• **SOURCE EXTRACT**
--- Begin ---

# Opinions on this camera?



## Suzanne

http://www.digitalcams.com.au/ProductDetails.aspx?item_id=17PSS1IS

*Canon Powershot S1 IS* 
Anyone have any experience with it?
Can you recommend something else that you like better?
I'm thinking of buying a new camera and it will be a good one this time (I really hope)


----------



## ian

tab is a big canon fan, so hopefully he may have something to add.
Plus: Looks like it has a very nice 10x optical zoom, that can come in handy.
Also cant go too wrong with a canon.
Drawbacks: looks quite big, wouldnt exactly fit in a small carry case.
Try reading these two articles before you buy
http://www.dpreview.com/reviews/specs/Canon/canon_s1is.asp
and
http://www.steves-digicams.com/2004_reviews/s1is.html


----------



## [tab]

Looks good...

While you're at the dpreview.com site, check out the Canon forum to see what S1 owners have to say.


----------



## Suzanne

Thanks guys, will do.


----------



## Praetor

Anyone have a ballpark figure (costwise) for the EOS-10DS? The EOS-1DS is "slightly"

--- End ---

• **DATASET EXCERPT**
--- Begin ---

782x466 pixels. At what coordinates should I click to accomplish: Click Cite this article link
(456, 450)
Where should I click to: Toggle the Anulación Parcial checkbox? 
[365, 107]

--- End ---

• **COMPLETE THE FOLLOWING**
a: Answer these questions from the camera thread, one line each:
(i) Which camera model does Suzanne ask about?
(ii) What optical zoom does ian say the camera has?
(iii) On which site's Canon forum does tab suggest reading what S1 owners say?
b: Repeat the camera thread word for word, starting at "# Opinions on" and ending at "(I really hope)".

• **ANSWER SET**
a:
(i) Canon Powershot S1 IS
(ii) 10x
(iii) dpreview.com

b:
# Opinions on this camera?



## Suzanne

http://www.digitalcams.com.au/ProductDetails.aspx?item_id=17PSS1IS

*Canon Powershot S1 IS* 
Anyone have any experience with it?
Can you recommend something else that you like better?
I'm thinking of buying a new camera and it will be a good one this time (I really hope)